The impact of the COVID-19 pandemic is being felt in many corners, including in the medical and educational communities. This is no more true than with The Ohio State University Wexner Medical Center, which had hoped to break ground on a new Ambulatory Care Facility in Powell in a timely manner.
As we shared back in January 2019, the Powell Planning & Zoning Commission had then approved a Final Development Plan for the facility, noting:
“The new facility at 3315 Royal Belfast Boulevard will sit on approximately 36 acres northeast of the intersection of Sawmill Parkway and Home Road and across the road from Olentangy Liberty High School. The first phase of the project including the center and office building will bring approximately 200,000 square feet of health care services space and will result in approximately 500 jobs with “substantial average salaries” and a payroll approaching $50 million…
The second phase would add a new 250,000 square foot hospital facility. As it is, when operational the new Medical Center will represent the largest employer in the City of Powell.”

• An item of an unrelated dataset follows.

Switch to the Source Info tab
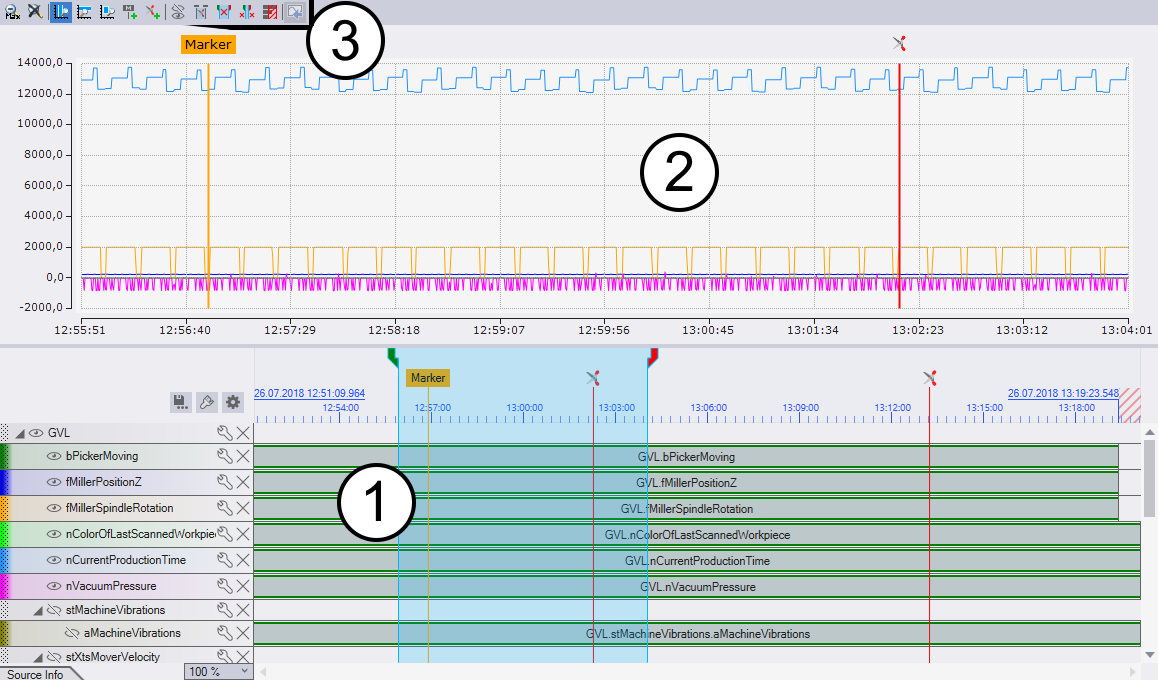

OSU was back before the Commission on Wednesday evening seeking an extension of that original plan, as constuctiuon has not started within the plan’s two year effective period.
Staff members shared with Commission members that no changes had been made to the plans, and that the original conditions, including the submission of detailed landscaping and stormwater management plans, would still be in force. Stating that the project would be great both for the provision of medical care and for employment in the region, staff members Jeff Tyler and Elise Schellin recommended approval.
Aaron Underhill participated in the virtual meeting on behalf of The Ohio State University. Underhill observed that “COVID has affected all of our lives,” and that while OSU had been up front two years ago, that the University has needed to make some shifts with the changing medical and ecomnomic landscape.
The good news, Underhill continued, is that OSU purchased the property shortly after the original approval, and “the project is alive and well.” Without the extension, he added, the original zoning would reapply which would not be the best use for that parcel.
In public comments, a representative from the Kinsale VIllage condo association shared several concerns about notice of meetings, stormwater management and surface runoff, landscaping, increased traffic, light pollution, and the weight of construction vehicles tearing up local roads.
Members responded noting that the still outstanding conditions will provide additional detail on some of those items, and that several association members did participate when the project was first considered by the Commission.
The Planning & Zoning Commission approved the extension by a 4-1, with member Trent Hartranft expressing the preference for one year extension. OSU will now have until May of 2023 to commence construction activity.